Arahan: Tolong salin dengan tepat bagian artikel tentang kenaikan harga beras di bawah ini, mulai dari "Di rumah-rumah sederhana" hingga "singkong sebagai pengganti.", termasuk kata-kata penutup itu.

Sumber:
TENTANGPUAN.com – Kenaikan harga beras di Sulawesi Utara sejak awal 2025 tak sekadar soal pasar dan cuaca. Di balik angka statistik dan jargon “lumbung pangan”, ada cerita nyata tentang perempuan dan anak-anak yang harus menghadapi konsekuensi langsung dari krisis ini. Mereka tidak hanya kehilangan daya beli, tapi juga ketahanan hidup sehari-hari.
Di rumah-rumah sederhana di Minahasa, Bolmong, hingga Kepulauan Sangihe, perempuansebagai pengelola utama pangan keluarga, menjadi pihak pertama yang terpukul. Harga beras jenis medium yang biasanya Rp11.000–12.000 per kilogram kini melonjak hingga Rp17.000. Perempuan seperti Maria, ibu tiga anak di Kotamobagu, harus mengurangi pembelian beras dan memperbanyak singkong sebagai pengganti.

Cuplikan daftar:
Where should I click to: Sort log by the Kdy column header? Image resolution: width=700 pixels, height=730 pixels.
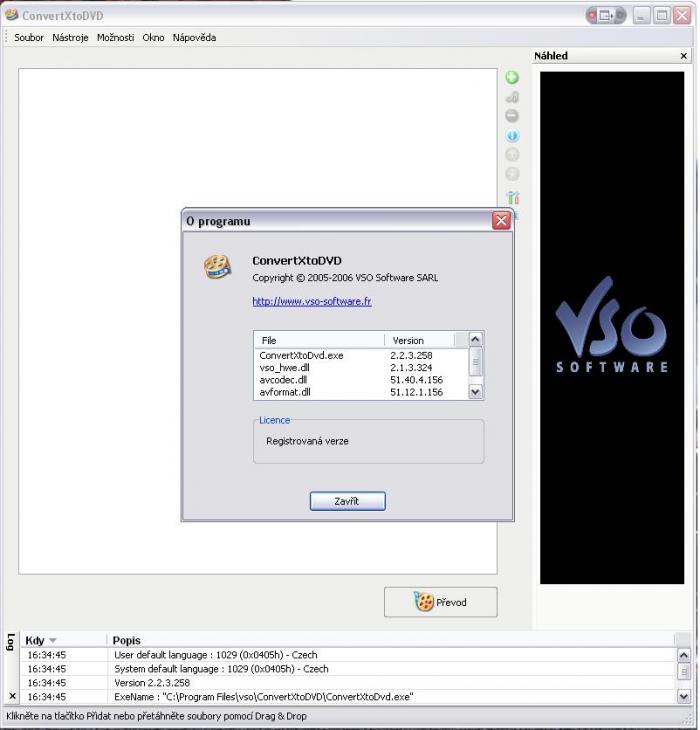pyautogui.click(x=40, y=640)
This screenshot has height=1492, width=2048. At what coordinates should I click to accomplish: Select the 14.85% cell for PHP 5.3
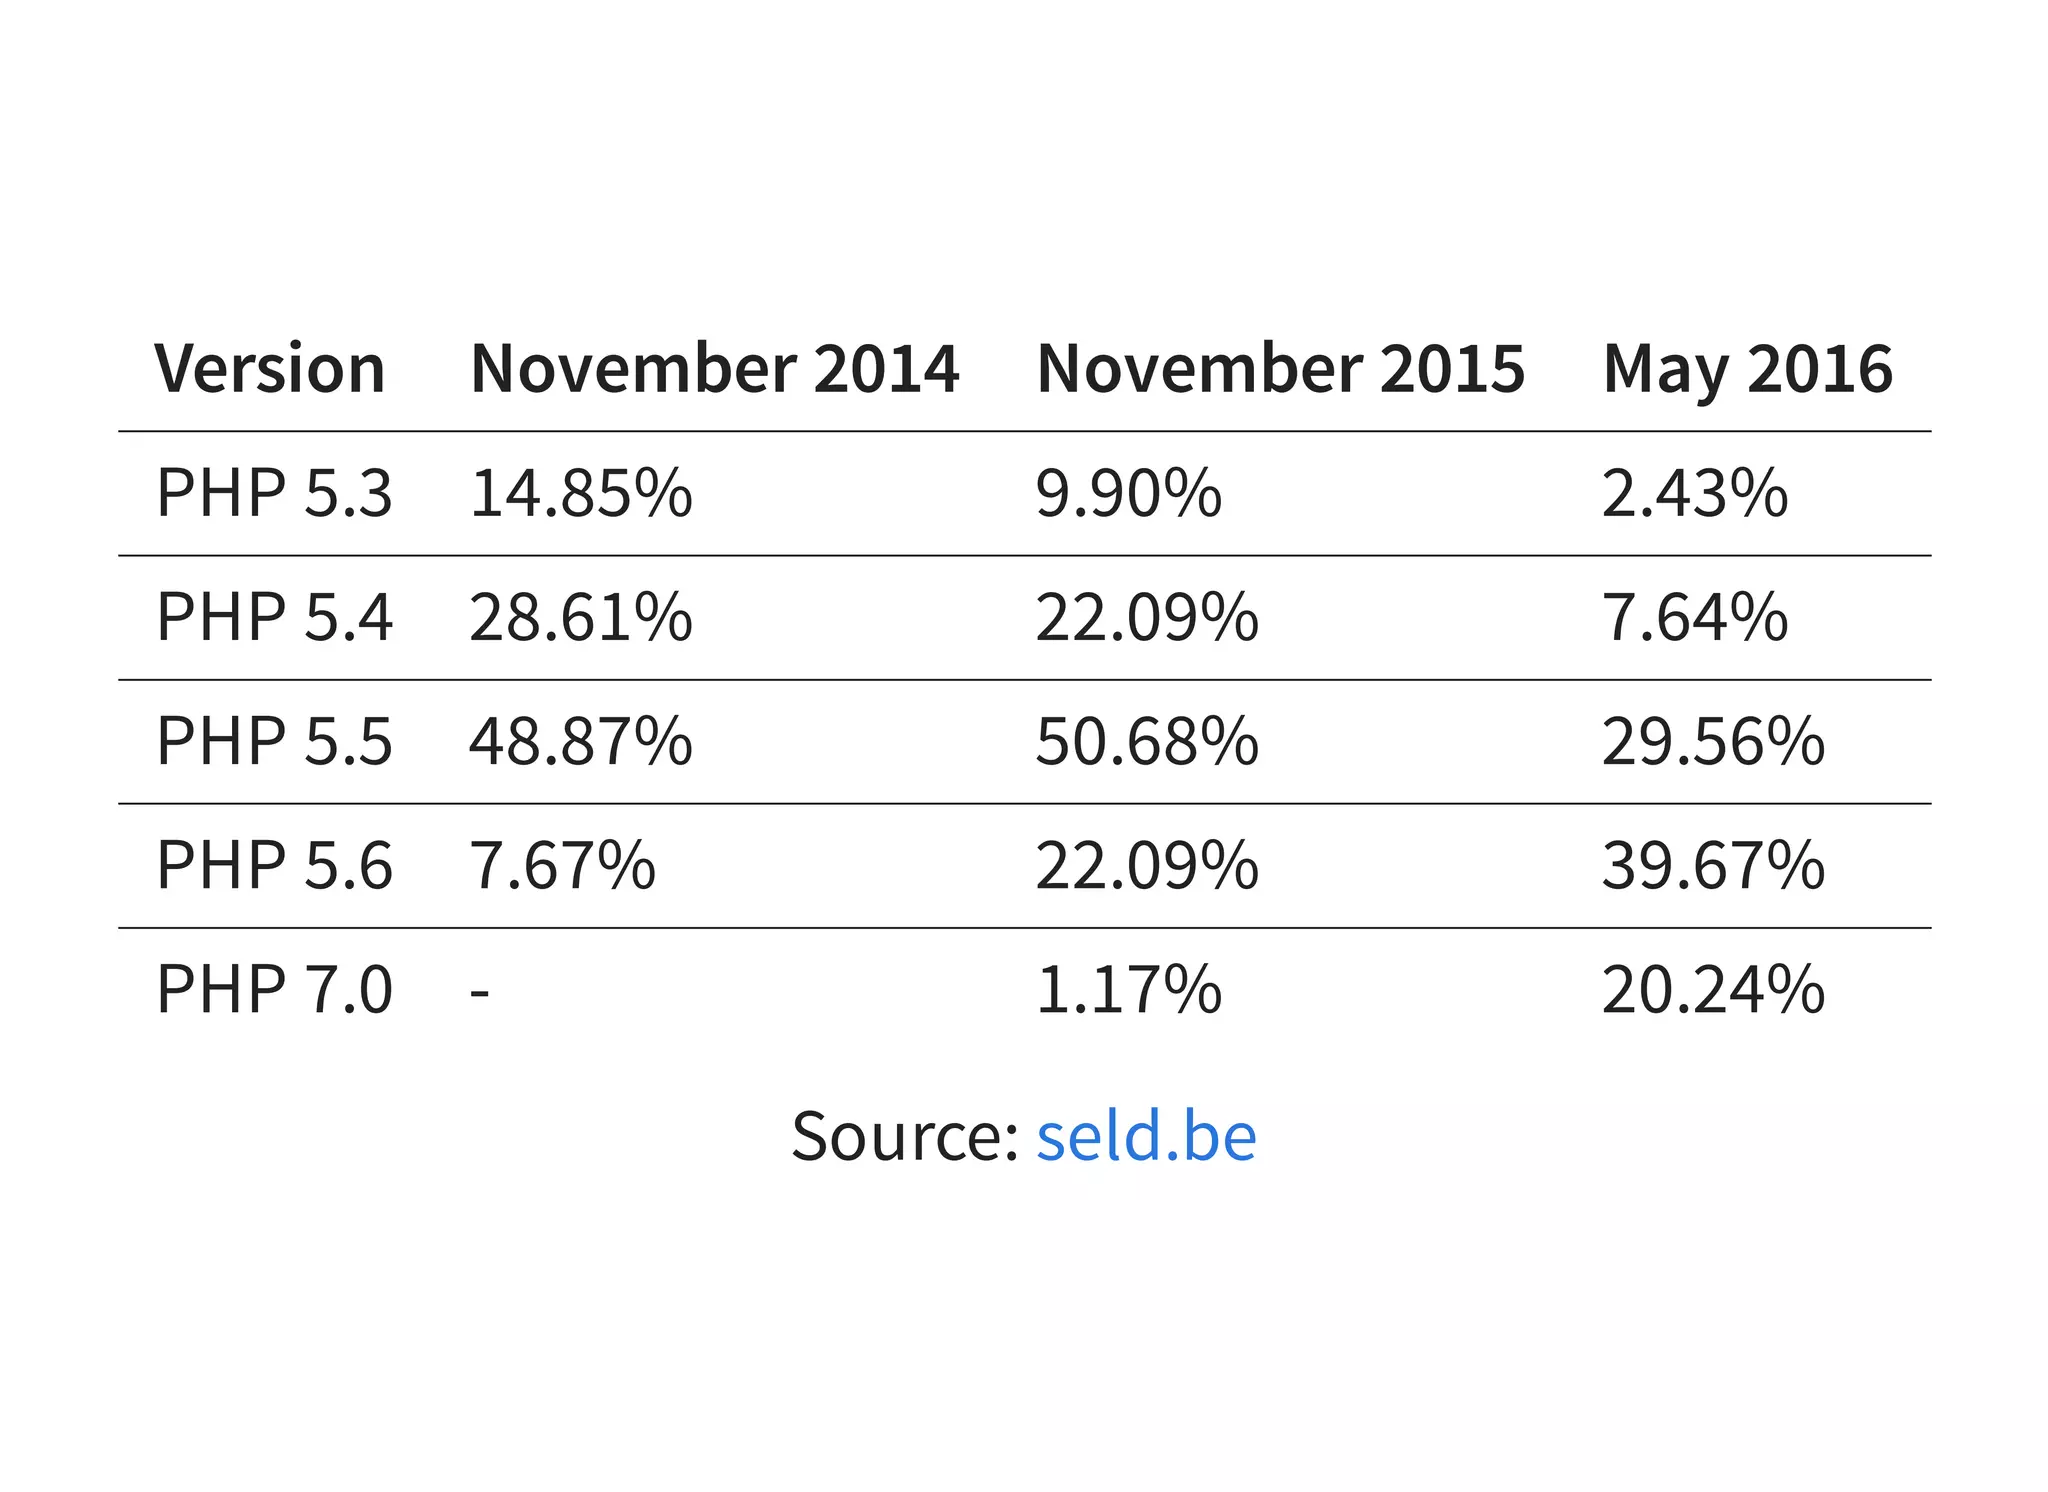tap(580, 493)
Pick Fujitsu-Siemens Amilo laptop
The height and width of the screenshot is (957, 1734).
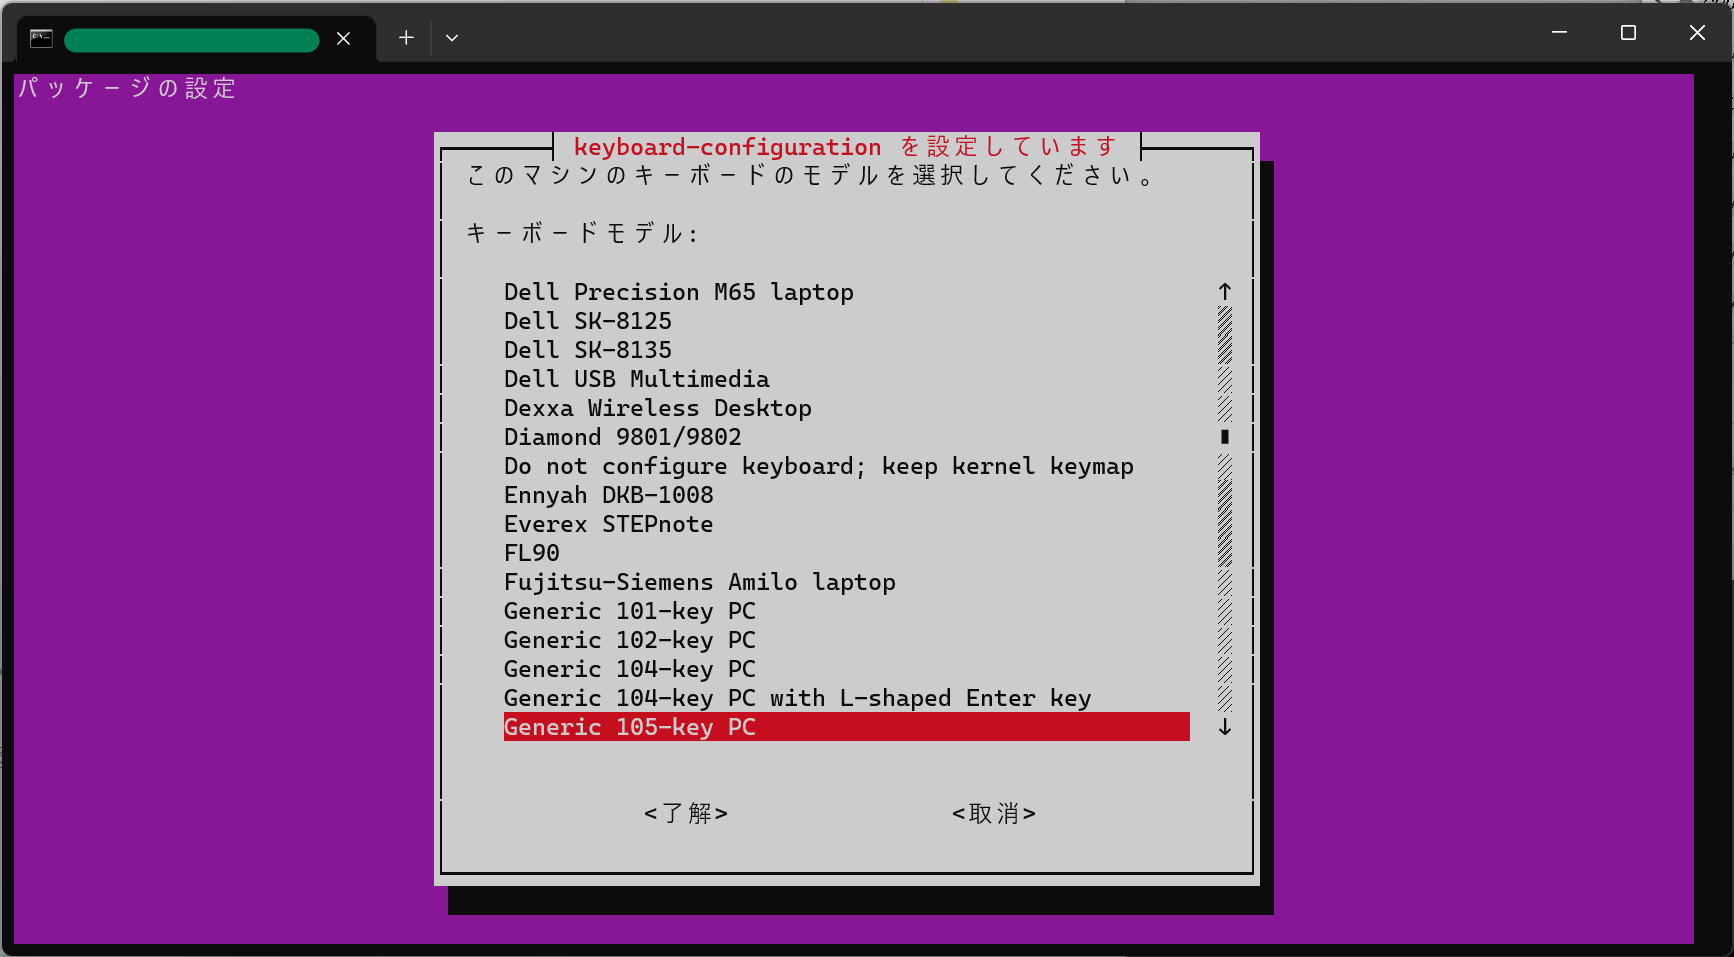[699, 582]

Jawaban:
Di rumah-rumah sederhana di Minahasa, Bolmong, hingga Kepulauan Sangihe, perempuansebagai pengelola utama pangan keluarga, menjadi pihak pertama yang terpukul. Harga beras jenis medium yang biasanya Rp11.000–12.000 per kilogram kini melonjak hingga Rp17.000. Perempuan seperti Maria, ibu tiga anak di Kotamobagu, harus mengurangi pembelian beras dan memperbanyak singkong sebagai pengganti.